Data from the Australian Bureau of Statistics (ABS), published in The Australian, shows that the average mortgage is now $598,867. This is nearly $245,000 higher than in 2013:
Separate data from Canstar shows that the average mortgage repayment has risen from just $2,570 a month to $4,151 since the Reserve Bank started increasing the cash rate in May 2022.
This surge in mortgage repayments has lifted the share of aggregate mortgage debt repayments to a record high share of household income:
The above chart from CBA captures the situation before last week’s 0.25% interest rate hike from the RBA, which will obviously push mortgage repayments higher.
ANZ Bank CEO Shayne Elliott says stricter lending regulations have made it harder to get a home loan than at any time in the last three decades.
Elliott contends that people must now be “better off” and “essentially rich” to get a home loan, which has big social and political consequences:
“If you want a loan you have to be better off, and essentially rich”, Elliott told The Australian.
“There’s big social consequences and political consequences”.
“Is that a society we want where people can’t get a home loan or get a loan to start a business?”
Elliott also warned that the housing situation will get worse as immigration demand continues to outstrip supply:
“New housing requires significant material and labour which are in short supply and competing with the climate transition”.

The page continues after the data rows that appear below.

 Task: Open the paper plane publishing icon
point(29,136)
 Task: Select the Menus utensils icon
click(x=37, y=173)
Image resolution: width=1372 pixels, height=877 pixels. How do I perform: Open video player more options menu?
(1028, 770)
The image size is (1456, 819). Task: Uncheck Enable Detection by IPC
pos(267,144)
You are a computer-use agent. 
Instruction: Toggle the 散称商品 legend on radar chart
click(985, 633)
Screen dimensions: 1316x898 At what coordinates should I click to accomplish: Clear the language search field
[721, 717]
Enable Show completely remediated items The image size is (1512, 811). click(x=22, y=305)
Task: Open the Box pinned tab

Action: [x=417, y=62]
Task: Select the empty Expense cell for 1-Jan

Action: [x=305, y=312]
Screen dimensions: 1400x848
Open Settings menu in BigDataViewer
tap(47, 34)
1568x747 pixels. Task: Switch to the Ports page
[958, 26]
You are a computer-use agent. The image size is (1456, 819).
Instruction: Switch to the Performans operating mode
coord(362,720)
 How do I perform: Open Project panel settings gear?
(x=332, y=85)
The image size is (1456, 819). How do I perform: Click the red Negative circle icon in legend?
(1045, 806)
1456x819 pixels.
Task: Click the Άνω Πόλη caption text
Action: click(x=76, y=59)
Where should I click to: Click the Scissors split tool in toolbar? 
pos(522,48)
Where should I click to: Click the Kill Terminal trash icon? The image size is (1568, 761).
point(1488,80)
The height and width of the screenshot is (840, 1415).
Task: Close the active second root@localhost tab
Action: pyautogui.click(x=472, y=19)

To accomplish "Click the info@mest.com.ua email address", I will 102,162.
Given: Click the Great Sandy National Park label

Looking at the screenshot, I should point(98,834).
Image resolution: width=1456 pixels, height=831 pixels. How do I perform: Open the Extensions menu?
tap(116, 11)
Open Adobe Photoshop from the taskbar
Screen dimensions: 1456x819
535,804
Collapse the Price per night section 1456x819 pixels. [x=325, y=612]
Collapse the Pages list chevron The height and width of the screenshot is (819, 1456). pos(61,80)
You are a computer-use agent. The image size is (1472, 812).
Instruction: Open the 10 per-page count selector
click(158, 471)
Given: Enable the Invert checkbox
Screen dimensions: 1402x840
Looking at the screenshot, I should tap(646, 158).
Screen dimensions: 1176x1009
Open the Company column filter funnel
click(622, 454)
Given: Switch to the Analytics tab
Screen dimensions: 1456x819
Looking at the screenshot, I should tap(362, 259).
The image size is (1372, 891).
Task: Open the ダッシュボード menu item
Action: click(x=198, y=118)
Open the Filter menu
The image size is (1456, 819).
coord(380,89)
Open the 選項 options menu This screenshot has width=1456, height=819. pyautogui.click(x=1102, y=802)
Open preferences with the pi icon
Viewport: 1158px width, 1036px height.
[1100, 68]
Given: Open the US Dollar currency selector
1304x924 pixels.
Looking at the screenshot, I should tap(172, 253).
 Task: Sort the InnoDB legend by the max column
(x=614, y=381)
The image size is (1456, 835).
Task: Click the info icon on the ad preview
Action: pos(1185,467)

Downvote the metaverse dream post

“So the cost of construction will likely rise as these targets and higher immigration force more demand into the sector”.
“Immigration is a really big driver of housing demand and from our perspectives, from one of the largest providers of home loans in the market, it’s a material driver”.
The next chart tells the tale. Australia’s population is swelling at a record pace while actual housing construction is collapsing:
As CBA reported on Friday, Australia’s housing affordability is already the worst in generations when repayments on a newly purchased home are compared against household income:
The situation will obviously worsen if Australia’s population continues to grow like a science experiment via mass immigration, pushing up rents, inflation, house prices and interest rates.
It represents the death of the Australian Dream and a social and inequality disaster for the nation.
The solution rests with cutting net overseas migration from its current unprecedented level of around 500,000 per year to a level that is below nation’s ability to supply homes and infrastructure.